By Noah Rothman
Thursday, February 02, 2024
The strike on a Jordan-based U.S. outpost by an
Iran-backed terrorist group that killed three Americans and wounded scores more
occurred on Sunday night. Within hours, the president told reporters he had
settled on a response to this significant escalation in a months-long campaign
of hostilities involving Iran’s terrorist proxies. As of this writing and
despite the significant U.S. military presence in the region, that response has
not yet materialized.
And yet, we can be sure retaliation will be forthcoming.
Why? Because the Biden administration is going out of its way to telegraph its
punches before they are thrown.
CBS News reported on Thursday morning that the
Pentagon has received approval from the president for strikes on targets
“inside Iraq and Syria” — targets that include “Iranian personnel and
facilities.” As Jim Geraghty detailed on Wednesday, Iran maintains
hundreds of facilities in Syria and dozens more in Iraq, so that may not narrow
down the list of potential targets that much. But Iran has had ample
opportunity to prepare its personnel and facilities ahead of an American
response.
Additionally, the Biden administration confirmed the
conditions necessary to facilitate a strike. “Weather will be a major factor in
the timing of the strikes,” the report continued. While “the U.S. has the
capability to carry out strikes in bad weather,” the Pentagon “prefers to have
better visibility of selected targets as a safeguard against inadvertently
hitting civilians who might stray into the area at the last moment.”

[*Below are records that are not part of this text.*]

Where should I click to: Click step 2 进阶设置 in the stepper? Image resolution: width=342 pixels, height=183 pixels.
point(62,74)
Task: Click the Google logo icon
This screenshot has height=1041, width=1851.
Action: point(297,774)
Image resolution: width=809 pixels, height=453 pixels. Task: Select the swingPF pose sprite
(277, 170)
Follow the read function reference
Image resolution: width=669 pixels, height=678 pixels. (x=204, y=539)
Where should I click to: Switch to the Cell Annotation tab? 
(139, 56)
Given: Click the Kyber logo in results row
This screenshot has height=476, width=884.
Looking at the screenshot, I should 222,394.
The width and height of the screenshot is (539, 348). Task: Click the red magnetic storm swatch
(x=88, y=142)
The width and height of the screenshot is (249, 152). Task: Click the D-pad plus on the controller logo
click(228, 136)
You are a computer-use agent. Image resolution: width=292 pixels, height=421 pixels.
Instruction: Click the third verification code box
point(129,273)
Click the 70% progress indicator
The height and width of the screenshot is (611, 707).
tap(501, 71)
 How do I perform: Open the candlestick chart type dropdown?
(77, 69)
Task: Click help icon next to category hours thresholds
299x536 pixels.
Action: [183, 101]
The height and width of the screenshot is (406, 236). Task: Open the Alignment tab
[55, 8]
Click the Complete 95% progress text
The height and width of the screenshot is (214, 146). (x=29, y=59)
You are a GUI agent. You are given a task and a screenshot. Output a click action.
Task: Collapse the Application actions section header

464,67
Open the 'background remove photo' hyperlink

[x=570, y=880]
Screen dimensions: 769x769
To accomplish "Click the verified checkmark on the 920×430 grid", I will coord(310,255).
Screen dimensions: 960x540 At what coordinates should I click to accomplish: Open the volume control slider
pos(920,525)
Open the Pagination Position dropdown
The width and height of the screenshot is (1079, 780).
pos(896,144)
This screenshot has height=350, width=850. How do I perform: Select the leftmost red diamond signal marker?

Minimizing the prospect of collateral damage is what
separates the civilized world from its barbarians, whose violent provocations
the U.S. seeks to contain. But retailing both the likely targets of U.S.
strikes and the environmental circumstances that will precipitate them reduces
the likelihood that those strikes will produce more pain than Iran is willing
to absorb. If the Biden White House proceeds accordingly, this exercise is
unlikely to restore deterrence. Doing so would compel the Pentagon to raise the
costs of Iran’s region-wide campaign of terrorism beyond its associated
benefits — benefits that are tangible and compounding. Ensuring that Tehran has
ample time to minimize the damage coalition forces will do to its assets and
proxy forces undermines that goal.
The Biden administration has also retailed its intention
to conduct these strikes in stages over the course of several days, if not
weeks. Indeed, if the administration continues to communicate that its fear of
regional escalation is greater than its resolve to reimpose sobriety on Iran,
the campaign is destined to continue for some time, and it will likely invite
Iranian reprisals as Tehran continues to test Joe Biden’s risk tolerance.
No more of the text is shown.